**TASK TO CARRY OUT:** A faithful copy of the listing below is required.

########

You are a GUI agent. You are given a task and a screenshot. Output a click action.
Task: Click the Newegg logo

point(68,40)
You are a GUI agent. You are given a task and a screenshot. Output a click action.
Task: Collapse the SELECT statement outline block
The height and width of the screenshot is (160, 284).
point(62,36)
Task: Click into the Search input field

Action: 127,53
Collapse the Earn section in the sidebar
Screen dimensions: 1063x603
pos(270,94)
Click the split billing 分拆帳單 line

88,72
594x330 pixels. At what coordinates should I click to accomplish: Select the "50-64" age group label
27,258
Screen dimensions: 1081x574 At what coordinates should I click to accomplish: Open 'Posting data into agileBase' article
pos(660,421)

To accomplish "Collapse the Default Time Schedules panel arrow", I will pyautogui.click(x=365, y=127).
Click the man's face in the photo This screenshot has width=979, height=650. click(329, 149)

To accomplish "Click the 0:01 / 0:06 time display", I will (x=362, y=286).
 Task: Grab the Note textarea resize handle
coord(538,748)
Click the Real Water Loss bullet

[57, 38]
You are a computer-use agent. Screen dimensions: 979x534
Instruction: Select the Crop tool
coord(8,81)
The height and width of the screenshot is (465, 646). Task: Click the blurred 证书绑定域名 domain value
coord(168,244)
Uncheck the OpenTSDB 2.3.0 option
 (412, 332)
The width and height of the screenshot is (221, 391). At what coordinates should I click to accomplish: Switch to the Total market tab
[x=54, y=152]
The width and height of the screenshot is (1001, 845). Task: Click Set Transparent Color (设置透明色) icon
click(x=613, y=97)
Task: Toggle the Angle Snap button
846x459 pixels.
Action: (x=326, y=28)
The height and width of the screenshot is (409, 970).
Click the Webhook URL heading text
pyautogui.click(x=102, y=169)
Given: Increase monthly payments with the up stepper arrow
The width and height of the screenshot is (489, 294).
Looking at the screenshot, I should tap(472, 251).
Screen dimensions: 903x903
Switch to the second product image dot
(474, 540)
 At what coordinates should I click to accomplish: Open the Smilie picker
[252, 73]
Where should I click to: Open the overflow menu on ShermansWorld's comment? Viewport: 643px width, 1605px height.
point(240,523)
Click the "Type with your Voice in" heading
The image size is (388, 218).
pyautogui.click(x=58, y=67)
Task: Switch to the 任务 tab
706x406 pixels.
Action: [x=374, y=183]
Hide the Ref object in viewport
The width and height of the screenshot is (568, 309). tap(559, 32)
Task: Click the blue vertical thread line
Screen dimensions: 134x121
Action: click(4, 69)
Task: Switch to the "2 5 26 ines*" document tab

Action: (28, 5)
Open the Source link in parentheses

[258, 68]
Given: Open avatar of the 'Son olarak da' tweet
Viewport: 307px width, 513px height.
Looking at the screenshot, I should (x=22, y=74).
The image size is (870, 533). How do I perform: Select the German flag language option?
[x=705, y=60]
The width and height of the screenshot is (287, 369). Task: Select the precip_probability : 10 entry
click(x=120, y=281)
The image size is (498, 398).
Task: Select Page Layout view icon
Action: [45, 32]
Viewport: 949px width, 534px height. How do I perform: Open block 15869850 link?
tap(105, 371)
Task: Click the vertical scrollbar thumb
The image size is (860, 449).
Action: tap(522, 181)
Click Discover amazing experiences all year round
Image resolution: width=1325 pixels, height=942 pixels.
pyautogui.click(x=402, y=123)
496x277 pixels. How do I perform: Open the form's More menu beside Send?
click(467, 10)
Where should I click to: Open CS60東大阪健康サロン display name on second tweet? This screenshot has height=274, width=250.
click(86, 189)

########

**RESPONSE TO THE TASK:**
You are a GUI agent. You are given a task and a screenshot. Output a click action.
Task: Click the Newegg logo

point(68,40)
You are a GUI agent. You are given a task and a screenshot. Output a click action.
Task: Collapse the SELECT statement outline block
The height and width of the screenshot is (160, 284).
point(62,36)
Task: Click into the Search input field

Action: 127,53
Collapse the Earn section in the sidebar
Screen dimensions: 1063x603
pos(270,94)
Click the split billing 分拆帳單 line

88,72
594x330 pixels. At what coordinates should I click to accomplish: Select the "50-64" age group label
27,258
Screen dimensions: 1081x574 At what coordinates should I click to accomplish: Open 'Posting data into agileBase' article
pos(660,421)

To accomplish "Collapse the Default Time Schedules panel arrow", I will pyautogui.click(x=365, y=127).
Click the man's face in the photo This screenshot has width=979, height=650. click(329, 149)

To accomplish "Click the 0:01 / 0:06 time display", I will (x=362, y=286).
 Task: Grab the Note textarea resize handle
coord(538,748)
Click the Real Water Loss bullet

[57, 38]
You are a computer-use agent. Screen dimensions: 979x534
Instruction: Select the Crop tool
coord(8,81)
The height and width of the screenshot is (465, 646). Task: Click the blurred 证书绑定域名 domain value
coord(168,244)
Uncheck the OpenTSDB 2.3.0 option
 (412, 332)
The width and height of the screenshot is (221, 391). At what coordinates should I click to accomplish: Switch to the Total market tab
[x=54, y=152]
The width and height of the screenshot is (1001, 845). Task: Click Set Transparent Color (设置透明色) icon
click(x=613, y=97)
Task: Toggle the Angle Snap button
846x459 pixels.
Action: (x=326, y=28)
The height and width of the screenshot is (409, 970).
Click the Webhook URL heading text
pyautogui.click(x=102, y=169)
Given: Increase monthly payments with the up stepper arrow
The width and height of the screenshot is (489, 294).
Looking at the screenshot, I should tap(472, 251).
Screen dimensions: 903x903
Switch to the second product image dot
(474, 540)
 At what coordinates should I click to accomplish: Open the Smilie picker
[252, 73]
Where should I click to: Open the overflow menu on ShermansWorld's comment? Viewport: 643px width, 1605px height.
point(240,523)
Click the "Type with your Voice in" heading
The image size is (388, 218).
pyautogui.click(x=58, y=67)
Task: Switch to the 任务 tab
706x406 pixels.
Action: [x=374, y=183]
Hide the Ref object in viewport
The width and height of the screenshot is (568, 309). tap(559, 32)
Task: Click the blue vertical thread line
Screen dimensions: 134x121
Action: click(4, 69)
Task: Switch to the "2 5 26 ines*" document tab

Action: (28, 5)
Open the Source link in parentheses

[258, 68]
Given: Open avatar of the 'Son olarak da' tweet
Viewport: 307px width, 513px height.
Looking at the screenshot, I should (x=22, y=74).
The image size is (870, 533). How do I perform: Select the German flag language option?
[x=705, y=60]
The width and height of the screenshot is (287, 369). Task: Select the precip_probability : 10 entry
click(x=120, y=281)
The image size is (498, 398).
Task: Select Page Layout view icon
Action: [45, 32]
Viewport: 949px width, 534px height. How do I perform: Open block 15869850 link?
tap(105, 371)
Task: Click the vertical scrollbar thumb
The image size is (860, 449).
Action: tap(522, 181)
Click Discover amazing experiences all year round
Image resolution: width=1325 pixels, height=942 pixels.
pyautogui.click(x=402, y=123)
496x277 pixels. How do I perform: Open the form's More menu beside Send?
click(467, 10)
Where should I click to: Open CS60東大阪健康サロン display name on second tweet? This screenshot has height=274, width=250.
click(86, 189)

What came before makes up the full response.